● ФРАГМЕНТ ДОКУМЕНТА
>>>>>

Албанец по-прежнему греб, стоя, напруживая волосатые руки. Светлые глаза его внимательно смотрели на о. Пинуфрия. Он ничего не понимал. Нравилось ему все-таки что-то в неторопливом, тихом рассказе о. Пинуфрия?

Мы подходили к бухте Морфино.

* * *

Афродита-Морфо была Афродитою дремлющей, с покровом на голове и ногами в цепях - такой видел ее в Спарте Павзаний. Это символ Любви, еще томящейся в плену у Хаоса [56]. Заливчик Морфино, с древнею башнею на берегу, несколькими хибарками, где наши албанцы, засучив штаны, вытаскивали мелкую кладь и грузили мешки с ячменем - отмечен древнею, дохристианской легендой о пленной богине: богиня приняла очертанья красавицы дочки царя, которую он заключил в башню.

Погрузившись, поставили парус, при слабом, чуть-чуть, ветерке, пошли дальше, все в то же странствие вдоль берегов Афона. Целый день были светлые облака над головой, зыбко-прозрачная влага, шуршание пузырьков за кормой. Проходили скиты и монастыри. Далеко в море плыли с нами туманные острова. Мы заезжали в монастырь Иверской Божией Матери [57] и прикладывались к древнему Ея Образу , и в светлой приемной зале обители старенький, слабый и грустный архимандрит, долго живший в Москве, дружелюбно нас принимал, сидя в мягком кресле, вспоминал Москву, ее Иверскую [59], поглаживая черно-седую бороду, полузакрывал старческие глаза и вздыхал - не по далекой ли, но уж полюбленной земле, стране, которую в остаток дней не увидать?

С мягких кресел и от тихого света Иверского монастыря незаметно мы переплыли на новую лодку, где новый гребец, при вечереющем солнце и дымно-зарозовевших островах Архипелага повлек нас к небольшому монастырю Пантократору - на ночлег.

<<<<<

● ПОСТАВЛЕННАЯ ЗАДАЧА 1
Какой, согласно отрывку о плавании вдоль берегов Афона, видел Афродиту-Морфо в Спарте Павзаний?
● ПОСТАВЛЕННАЯ ЗАДАЧА 2
Продолжите отрывок о плавании вдоль берегов Афона, начав сразу после его последнего предложения.

● ИСХОДНЫЙ МАТЕРИАЛ
>>>>>

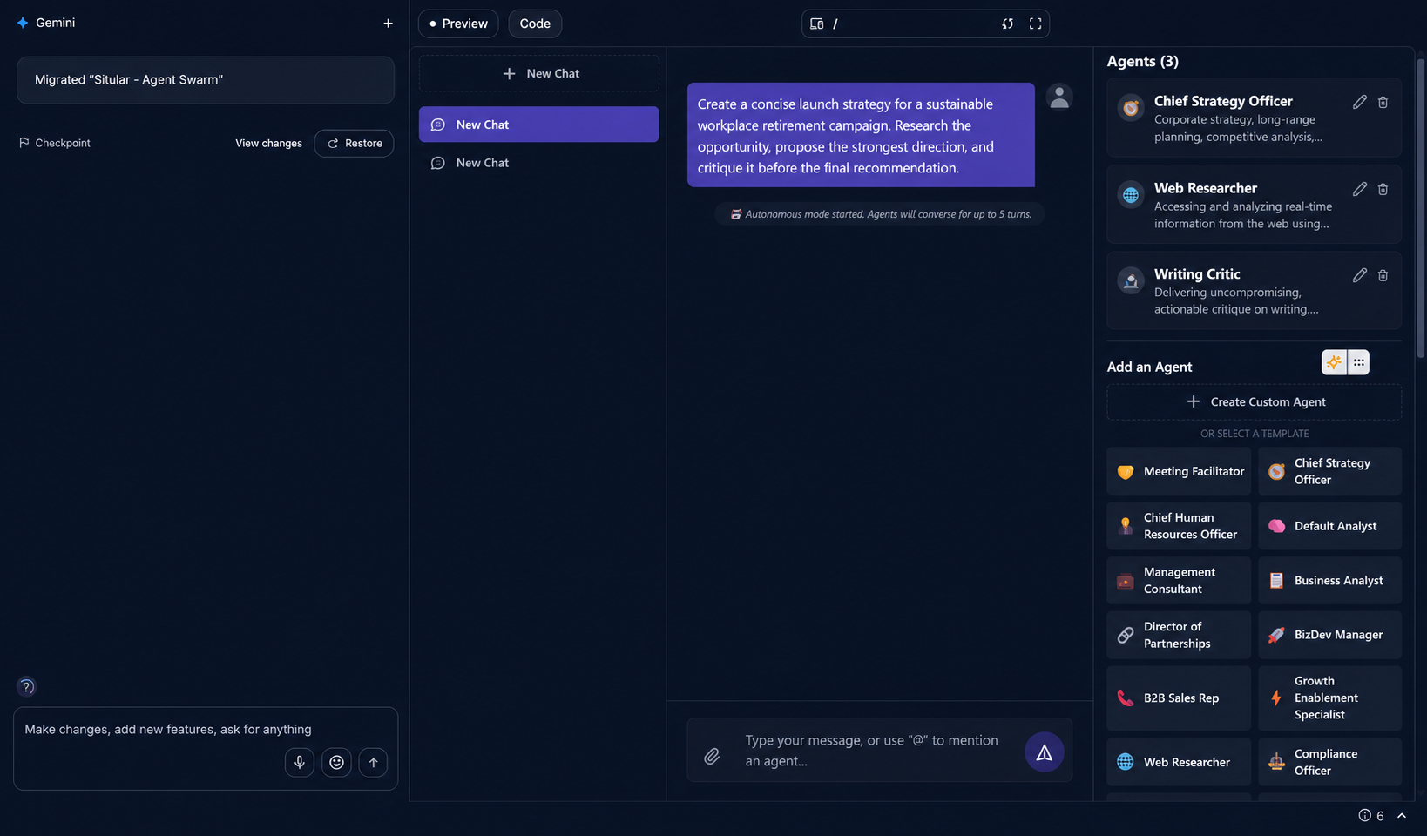The height and width of the screenshot is (836, 1427).
Task: Expand the issues panel chevron
Action: pyautogui.click(x=1402, y=816)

<<<<<

● ИТОГОВЫЙ РЕЗУЛЬТАТ 1
Дремлющей, с покровом на голове и ногами в цепях.

● ИТОГОВЫЙ РЕЗУЛЬТАТ 2
ПАНТОКРАТОР, ВАТОПЕД И СТАРЫЙ РУССИК

Когда наша ладья подходила к Пантократору [60], он сиял еще в вечерней заре, подымаясь круто над морем башнею, крепостными стенами и балкончиками. Мы свернули налево и узким проливом вошли в небольшую, уютную бухточку, совсем закрытую от волн. У пристани разгружался каик. Два монаха-рыболова выплывали в море на лодочке. Чинно гуляли эпитропы. Молодые албанцы с мулами покорно дожидались чего-то. На холме, в лесах и зелени, белел и горел ярким стеклом русский скит пророка Илии [61].

После Лавры св. Афанасия Пантократор кажется второстепенным. Он не поражает, но дает ясный образ греческого монастыря с удивительными вратами, башнею, собором и темными, неблагоуханными коридорами келий и гостиницы.

Я провел в этом Пантократоре ночь совершенно бессонную. Она доказала, сколь Греция есть Восток и экзотика, и как эта экзотика дает себя чувствовать огнем насекомых. Спасаясь от них, пришлось сидеть и полулежать на лавке (или диване) у окна, выходившего на море. Как и в Лавре, рамы были подъемные. Так прошла ночь, по красоте редкостная - в глухие часы ее красно сиял диск встающей луны и широкая, ослепительно-серебряная, мелкочешуйчатая дорога шла морем прямо к подножию Афона, черневшего страшною кручею. Утром все побелело и засиреневело. Афон стал нежутким. Тонко-лиловые очертания его с голубыми утренними провалами ущелий и мохнатой шерстью лесов, лысинами скал - приняло очаровательную нежность. Магическая ночью луна растаяла. И, наконец, теплым кармином тронул "Эос" верхушку Святой Горы, церковку Преображения [62].

Вот и не пожалеешь о бессонных часах.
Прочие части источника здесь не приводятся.